Genetic variations within human gained enhancer elements affect human brain sulcal morphology.

Herve Lemaitre, Yann Le Guen, Amanda K. Tilot, Jason L. Stein, Cathy Philippe, Jean-François Mangin, Simon E. Fisher, Vincent Frouin
NeuroImage. 2022-11-01; : 119773
DOI: 10.1016/j.neuroimage.2022.119773

Lire sur PubMed

Lemaitre H(1), Guen YL(2), Tilot AK(3), Stein JL(4), Philippe C(2), Mangin JF(2), Fisher SE(5), Frouin V(2).

Author information:
(1)Institut des Maladies Neurodégénératives, CNRS UMR 5293, Université de
bordeaux, Centre Broca Nouvelle-Aquitaine, Bordeaux, France. Electronic address:
(2)Université Paris-Saclay, CEA, CNRS, Neurospin, Baobab, Gif-sur-Yvette,
(3)Language and Genetics Department, Max Planck Institute for Psycholinguistics,
Nijmegen, Netherlands.
(4)Department of Genetics and the UNC Neuroscience Center, UNC-Chapel Hill,
Chapel Hill, NC, USA.
(5)Language and Genetics Department, Max Planck Institute for Psycholinguistics,
Nijmegen, Netherlands; Donders Institute for Brain, Cognition and Behaviour,
Radboud University, Nijmegen, Netherlands.

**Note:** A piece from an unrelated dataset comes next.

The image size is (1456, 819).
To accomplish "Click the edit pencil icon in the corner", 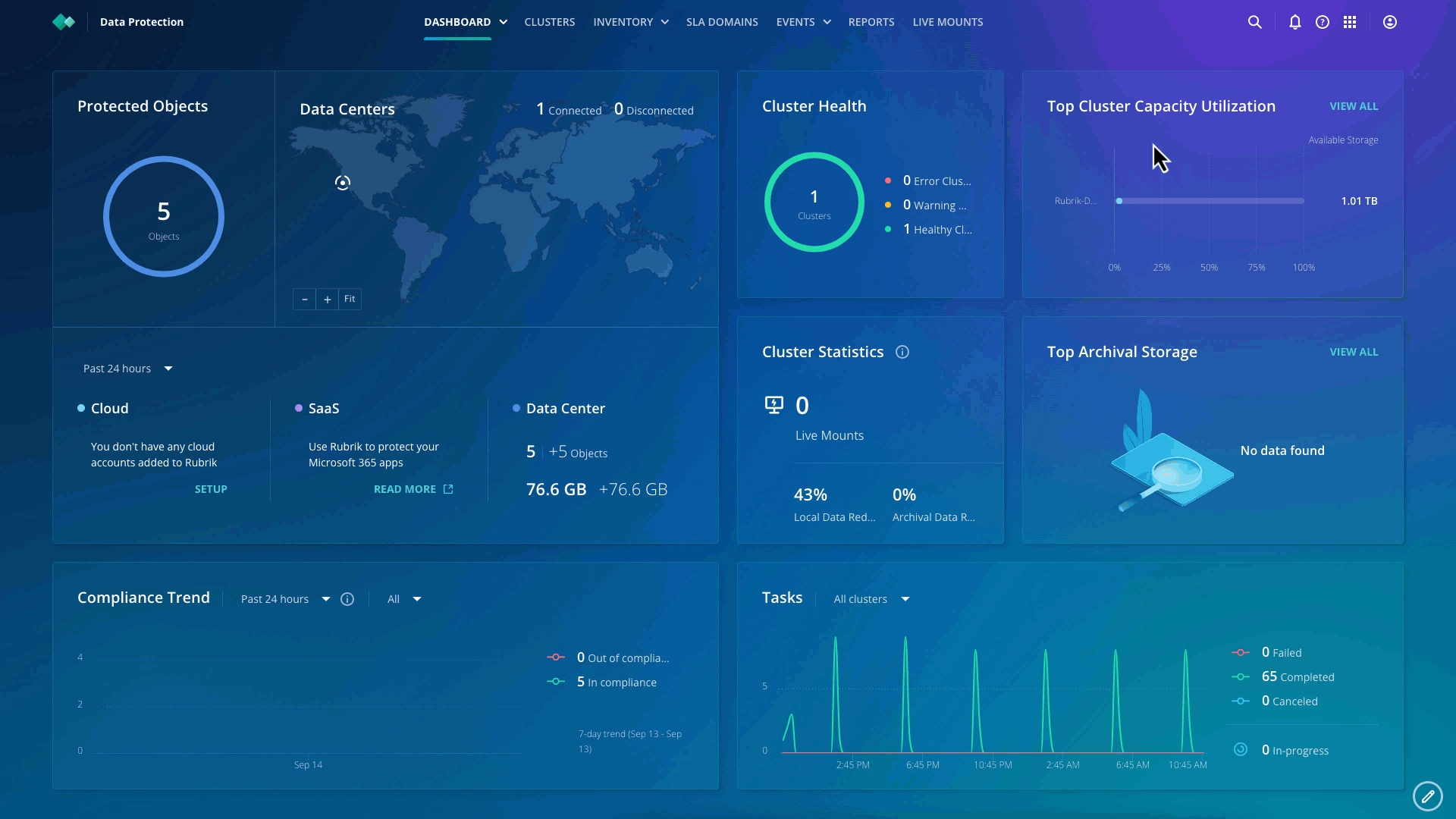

The expansion of the cerebral cortex is one of the most distinctive changes in
the evolution of the human brain. Cortical expansion and related increases in
cortical folding may have contributed to emergence of our capacities for
high-order cognitive abilities. Molecular analysis of humans, archaic hominins,
and non-human primates has allowed identification of chromosomal regions showing
evolutionary changes at different points of our phylogenetic history. In this
study, we assessed the contributions of genomic annotations spanning 30 million
years to human sulcal morphology measured via MRI in more than 18,000
participants from the UK Biobank. We found that variation within brain-expressed
human gained enhancers, regulatory genetic elements that emerged since our last
common ancestor with Old World monkeys, explained more trait heritability than
expected for the left and right calloso-marginal posterior fissures and the
right central sulcus. Intriguingly, these are sulci that have been previously
linked to the evolution of locomotion in primates and later on bipedalism in our
hominin ancestors.

Copyright © 2022. Published by Elsevier Inc.

Conflict of interest statement: Declaration of interests The authors declare
that they have no known competing financial interests or personal relationships
that could have appeared to influence the work reported in this paper.